→ Selected text
::::::::::
A common optimality criterion is the D-criterion (Atkinsson et al. (2007)), defined as maximizing the determinant of the information matrix. It is asymptotically equivalent to minimizing the covariance matrix. However, since the problem here is to estimate a set of unidimensional parameters, it is not a multidimensional problem in the true sense. Using the D-criterion can, therefore, make it more difficult to control individual objectives (van der Linden (2005)). Another common criterion, more suitable in this case, is the maximin criterion $Ψ (J (θ | a, b) = \min_{j} (I (θ_{j}))$ (Berger, 1998; van der Linden & Boekkooi-Timminga, 1989), which can be solved using linear programming.

Berger (1998) examined the optimal selection of items for estimation of the abilities θ with good precision for a population of examinees and presented the results for the maximin and D-criterion when the examinees’ abilities are normally or uniformly distributed. The results for the normal distribution indicated that the difficulty parameter b should be close to the mode of the ability distribution when the discrimination parameter a where kept constant and at the levels a = 0.5, 1, 1.5. When a = 2 (and larger), the optimal selection of item difficulties b also follows a normal distribution.
::::::::::
→ Information provided
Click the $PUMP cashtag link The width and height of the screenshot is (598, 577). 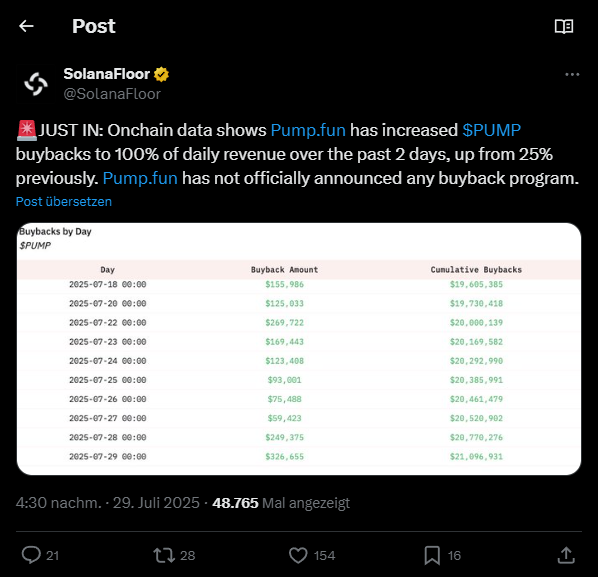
::::::::::
→ Exercises to complete
a. Decide whether each of the following statements agrees with the text on optimality criteria for item selection, answering yes or no and quoting the deciding words of the text. (i) The D-criterion is defined as maximizing the determinant of the information matrix. (ii) Berger (1998) presented results only for examinees whose abilities are normally distributed. (iii) The maximin criterion can be solved using linear programming.
b. Write a continuation of the text on optimality criteria for item selection, starting from its final sentence.

→ Response list
a.
(i) Yes: "defined as maximizing the determinant of the information matrix."
(ii) No: "when the examinees’ abilities are normally or uniformly distributed."
(iii) Yes: "which can be solved using linear programming."

b.
When optimizing the variance of $\hat{d}$ , being the objective here, equation (2) already provides us with a unidimensional criterion. Hence, it is not necessary to apply any other optimality criterion. We therefore propose to approach the problem by using a weighted sum applied on J , where the function Ψ is defined by equation (2). We call it the multi-objective weighted sum criterion.

If the objective were to minimize the variance of the mean, one can use the function

Ψ_{μ} (J (θ | a, b), W) = \sum_{j = 1}^{l} w_{j} (\frac{1}{\sum_{i = 1}^{n} I_{i} (θ_{j})})

(5)

where b = (b₁, …, b_n) is the vector of item difficulties in the test of length n, and a = (a₁, …, a_n) is the item discrimination parameter. The weights w_j reflect the distribution of the examinees’ abilities.

When minimizing the variance of the difference between two means, we introduce the criterion

Ψ_{d} (J (θ | a, b), W) = \sum_{j = 1}^{l} (w_{j, 1} (\frac{1}{\sum_{i = 1}^{n_{1} + n_{c}} I_{i} (θ_{j, 1})}) + w_{j, 2} (\frac{1}{\sum_{i = n_{1} + 1}^{n_{1} + n_{2} + n_{c}} I_{i} (θ_{j, 2})}))

(6)

where

b = (b_{1}, \dots, b_{n_{1} + n_{2} + n_{c}})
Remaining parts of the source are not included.